Auf was sollte man beim Kauf eines Rauchwarnmelders achten?
Gute Rauchwarnmelder entsprechen der DIN EN 14 604 „Rauchwarnmelder“ und haben eine CE
Kennzeichnung. Zudem vergeben unabhängige Testzentren wie Kriwan oder der Verband der Sachversicherer
(VdS) als Qualitätskennzeichen ein brennendes „Q“. Rauchwarnmelder mit dem Kennzeichen „Q“ zeichnen sich
zudem mit geprüfter Langlebigkeit und Reduktion von Falschalarmen, erhöhte Stabilität und eine fest
eingebauten Batterie mit mindestens 10 Jahren Lebensdauer aus.

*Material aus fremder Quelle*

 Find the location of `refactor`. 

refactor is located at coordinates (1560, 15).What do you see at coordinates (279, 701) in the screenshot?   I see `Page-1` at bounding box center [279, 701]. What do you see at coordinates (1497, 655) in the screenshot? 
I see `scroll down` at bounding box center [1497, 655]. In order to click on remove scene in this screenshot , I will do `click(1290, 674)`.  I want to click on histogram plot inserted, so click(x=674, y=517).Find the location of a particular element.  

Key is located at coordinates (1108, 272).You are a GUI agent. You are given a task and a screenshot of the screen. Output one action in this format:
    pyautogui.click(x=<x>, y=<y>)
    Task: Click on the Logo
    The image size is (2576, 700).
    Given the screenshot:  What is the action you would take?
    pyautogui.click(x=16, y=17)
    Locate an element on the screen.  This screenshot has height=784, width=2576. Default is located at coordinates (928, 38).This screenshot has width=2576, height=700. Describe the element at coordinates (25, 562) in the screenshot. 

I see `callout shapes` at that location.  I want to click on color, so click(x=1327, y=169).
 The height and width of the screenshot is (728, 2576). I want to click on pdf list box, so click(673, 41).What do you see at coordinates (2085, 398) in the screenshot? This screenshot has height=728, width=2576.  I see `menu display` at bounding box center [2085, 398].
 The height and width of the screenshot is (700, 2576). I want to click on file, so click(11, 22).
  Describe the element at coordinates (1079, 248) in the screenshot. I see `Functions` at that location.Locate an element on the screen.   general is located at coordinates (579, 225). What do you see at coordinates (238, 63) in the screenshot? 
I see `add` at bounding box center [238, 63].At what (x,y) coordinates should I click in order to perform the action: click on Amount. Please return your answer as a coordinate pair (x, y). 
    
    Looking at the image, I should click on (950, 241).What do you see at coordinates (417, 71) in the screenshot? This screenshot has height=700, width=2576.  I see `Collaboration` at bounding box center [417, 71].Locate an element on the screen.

Wie viele Rauchmelder braucht man und wo bringt man diese an?
I.d.R. braucht man einen Rauchwarnmelder für einen Raum bis 60 qm Grundfläche. Angebracht werden sollen
diese in der Mitte eines Raumes. Brandrauch ist warm und steigt deshalb an die Decke. Aus diesem Grunde
sollen die Rauchwarnmelder auch an der Decke angebracht werden. Geprüft werden sollen die
Rauchwarnmelder i.d.R. mindestens einmal monatlich, mittels des am Gerät vorhandenen Prüfknopfs. Näheres
hierzu können Sie auch den Bedienungsanleitungen der Hersteller entnehmen.

Wie wirken Rauchwarnmelder auf Kinder?
Wird vom Rauchwarnmelder Brandrauch erkannt, alarmiert dieser mit einem durchdringenden Alarmton von
ca. 85 db (in 3 m Entfernung). Kinder neigen dazu, sich bei Lärm zu verstecken oder sich z.B. im Bett zu
zudecken. Deshalb sollte man Kinder in der Wohnung bei Testen zuschauen lassen und ihnen das richtige
Verhalten bei Auslösung des Alarmes erklären.

Wo kann man sich weiter zum Thema Rauchwarnmelder informieren?
Verschiedene Organisationen, Verbände und Behörden haben zu dem Thema weitergehende Informationen
erstellt.
Das Bayerische Staatsministerium des Innern hat u.a. hierzu Hinweise zur Rauchwarnmelderpflicht in
Wohnungen (http://www.stmi.bayern.de/bauen/baurecht/baurecht/) herausgegeben.
Zudem erfährt man unter www.rauchmelder-lebensretter.de alles zum Thema Rauchwarnmelder. Dort erhält
man Hinweise zur Anbringung, Kauftipps, gesetzliche Vorgaben und Funktionsweise von Rauchwarnmeldern.
U.a. gibt es dort auch Tipps und Hinweise für Mieter, Vermieter und Eigentümer.
Stand: Februar 2013
Quelle: Landesfeuerverband Bayern



Tipp für Wohnanlagen

Wir empfehlen, in Wohnanlagen einheitliche Funk-Rauchmelder zu verwenden. Die Anschaffung ist zwar etwas teurer. Wenn aber in einer Wohnung ein Rauchmelder Alarm schlägt, werden auch die Bewohner in den anderen Wohnungen des Hauses mitgewarnt.